Error(subject/time) term tells aov() to partition variability into between-subject (the Error: subject stratum) and within-subject (the Error: subject:time stratum). The within-subjects F-test is calculated only against within-subject variability, which is why it is more powerful for the same n.Try it: From rm_fit, extract the F-value for the time effect into ex_f.
Click to reveal solution
Explanation: The within-subjects stratum is named using a colon between the grouping variables. Inside it, the first list element is the ANOVA table for the time term. Indexing "F value" and taking the first row picks the term's F; the second row is NA (residuals have no F). This pattern generalises: swap the stratum name and the term index to pull any F from any split-plot design.
How do you check the sphericity assumption?
Repeated measures ANOVA assumes sphericity: the variances of the differences between every pair of within-subject levels are equal. When it fails, the within-subject F inflates and you chase false positives. Mauchly's test is the classical check, and it runs on a multivariate linear model fit to the wide-format data. When it rejects, the Greenhouse-Geisser correction shrinks the degrees of freedom by a factor ε (epsilon) to recover a valid p-value, and you can compute ε by hand from the covariance matrix.
Mauchly's W sits at 0.86 with p = 0.56. The test fails to reject the sphericity null, so there is no evidence the variance-of-differences structure is lopsided. In practice this means the uncorrected within-subjects F from rm_fit is already valid, and no Greenhouse-Geisser correction is needed. W close to 1 means "spherical"; W close to 0 means "badly non-spherical." The p-value uses a chi-squared approximation that is underpowered on small samples, so the W itself is often more informative than the p.

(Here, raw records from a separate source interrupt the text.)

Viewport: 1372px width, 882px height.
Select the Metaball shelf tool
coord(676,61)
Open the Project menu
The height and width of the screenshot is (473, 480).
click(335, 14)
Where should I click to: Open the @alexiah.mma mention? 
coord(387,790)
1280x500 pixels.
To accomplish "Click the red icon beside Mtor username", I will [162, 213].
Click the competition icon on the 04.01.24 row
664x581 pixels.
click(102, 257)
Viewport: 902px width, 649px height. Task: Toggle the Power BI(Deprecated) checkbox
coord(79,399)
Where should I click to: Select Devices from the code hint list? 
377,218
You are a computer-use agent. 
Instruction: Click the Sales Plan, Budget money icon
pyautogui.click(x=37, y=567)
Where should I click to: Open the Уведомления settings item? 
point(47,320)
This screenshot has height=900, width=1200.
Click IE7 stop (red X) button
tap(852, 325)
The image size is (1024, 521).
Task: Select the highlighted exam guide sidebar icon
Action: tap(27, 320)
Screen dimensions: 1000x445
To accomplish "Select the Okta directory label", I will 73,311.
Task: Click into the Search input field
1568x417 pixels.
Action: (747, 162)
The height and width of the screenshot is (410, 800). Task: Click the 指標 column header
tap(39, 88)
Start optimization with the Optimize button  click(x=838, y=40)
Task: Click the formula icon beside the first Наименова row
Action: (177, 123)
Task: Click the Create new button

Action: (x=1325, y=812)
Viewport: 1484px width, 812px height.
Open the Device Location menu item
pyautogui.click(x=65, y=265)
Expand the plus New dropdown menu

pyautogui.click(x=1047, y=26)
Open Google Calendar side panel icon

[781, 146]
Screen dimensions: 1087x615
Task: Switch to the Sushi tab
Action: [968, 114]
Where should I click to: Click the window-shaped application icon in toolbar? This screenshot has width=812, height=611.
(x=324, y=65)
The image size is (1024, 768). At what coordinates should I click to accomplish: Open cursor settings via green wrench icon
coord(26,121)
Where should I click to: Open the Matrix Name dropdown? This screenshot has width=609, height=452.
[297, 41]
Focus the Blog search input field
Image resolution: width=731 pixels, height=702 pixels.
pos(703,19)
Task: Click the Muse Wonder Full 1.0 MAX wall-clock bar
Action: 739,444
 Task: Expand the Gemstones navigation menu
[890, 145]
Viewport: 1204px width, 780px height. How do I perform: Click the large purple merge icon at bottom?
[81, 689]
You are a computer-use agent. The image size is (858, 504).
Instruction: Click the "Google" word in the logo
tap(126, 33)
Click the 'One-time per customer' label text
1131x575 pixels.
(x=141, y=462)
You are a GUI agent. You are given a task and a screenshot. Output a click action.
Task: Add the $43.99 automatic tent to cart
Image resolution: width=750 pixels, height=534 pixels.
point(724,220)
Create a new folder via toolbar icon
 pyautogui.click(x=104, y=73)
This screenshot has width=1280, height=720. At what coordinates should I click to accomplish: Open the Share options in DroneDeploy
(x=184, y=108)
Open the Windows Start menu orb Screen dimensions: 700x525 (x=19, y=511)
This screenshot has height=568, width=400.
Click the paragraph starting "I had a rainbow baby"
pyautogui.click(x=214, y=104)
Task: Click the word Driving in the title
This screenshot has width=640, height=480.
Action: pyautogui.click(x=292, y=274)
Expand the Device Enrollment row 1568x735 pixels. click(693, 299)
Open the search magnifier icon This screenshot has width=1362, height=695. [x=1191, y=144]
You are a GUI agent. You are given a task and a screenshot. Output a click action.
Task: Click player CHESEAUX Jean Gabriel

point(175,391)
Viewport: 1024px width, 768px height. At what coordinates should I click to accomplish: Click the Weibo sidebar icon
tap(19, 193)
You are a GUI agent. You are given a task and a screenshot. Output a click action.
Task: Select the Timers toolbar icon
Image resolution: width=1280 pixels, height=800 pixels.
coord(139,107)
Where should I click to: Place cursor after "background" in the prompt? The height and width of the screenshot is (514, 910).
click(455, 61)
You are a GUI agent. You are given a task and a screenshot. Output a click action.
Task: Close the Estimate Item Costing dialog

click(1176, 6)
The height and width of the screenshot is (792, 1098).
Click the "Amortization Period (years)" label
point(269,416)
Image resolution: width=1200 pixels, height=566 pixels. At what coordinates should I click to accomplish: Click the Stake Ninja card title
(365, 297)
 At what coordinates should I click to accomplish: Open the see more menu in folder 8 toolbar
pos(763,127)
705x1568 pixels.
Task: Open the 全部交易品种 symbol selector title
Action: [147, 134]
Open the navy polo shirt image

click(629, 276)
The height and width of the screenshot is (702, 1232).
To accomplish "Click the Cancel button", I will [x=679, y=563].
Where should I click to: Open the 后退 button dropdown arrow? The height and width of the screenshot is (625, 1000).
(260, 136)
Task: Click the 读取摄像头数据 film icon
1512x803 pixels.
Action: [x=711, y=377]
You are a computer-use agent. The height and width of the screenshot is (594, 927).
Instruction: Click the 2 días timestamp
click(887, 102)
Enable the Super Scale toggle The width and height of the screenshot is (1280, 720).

Try it: Extract Mauchly's W statistic from mauchly_res into ex_w.
Click to reveal solution
Explanation: mauchly.test() returns an htest object with the same structure as t.test() and friends: statistic holds W, p.value holds the sphericity p, and parameter holds the Mauchly df (not the ANOVA df). The statistic is a named numeric, so unname(ex_w) gives a bare number if needed.
Practice Exercises
Eight problems, progressive difficulty. Each starter block is runnable as-is so you can iterate; solutions are collapsed. Use distinct variable names (my_*, two_*, cw_*) so your work does not overwrite tutorial objects like rm_fit or mlm.
Exercise 1: Simulate a balanced within-subjects dataset
Build a within-subjects dataset with 8 subjects × 4 time points, using set.seed(7) for reproducibility. Each subject should have their own random baseline (SD = 5), and the time means should grow: 50, 53, 56, 60 at T1, T2, T3, T4. Add within-subject noise with SD = 3. Return my_long (long format with columns subject, time, score) and my_wide (wide matrix with one column per time).
Click to reveal solution
Explanation: The baseline draw stays constant across a subject's four rows, so subjects keep their individual offset. The time means grow across T1 to T4, and independent noise at each time point keeps the within-subject variability realistic. Wide format feeds lm(cbind(T1, T2, T3, T4) ~ 1) for Mauchly's test; long format feeds aov(score ~ time + Error(subject/time)). You use both in the next exercises.
Exercise 2: Fit a one-way repeated measures ANOVA
Fit my_fit <- aov(score ~ time + Error(subject/time), data = my_long) and save summary(my_fit) to my_summary. Print it and pull out the within-subject F-value for time into my_F and the p-value into my_p.
Click to reveal solution
Explanation: Time has a strong effect: F(3, 21) = 18.3, p = 4.6e-06. The Error: subject stratum absorbed 535.2 SS of between-subject variability, which a naive one-way would have left in the denominator. Exercise 3 checks whether this within-subject F is valid, i.e. whether sphericity holds on this 4-level factor.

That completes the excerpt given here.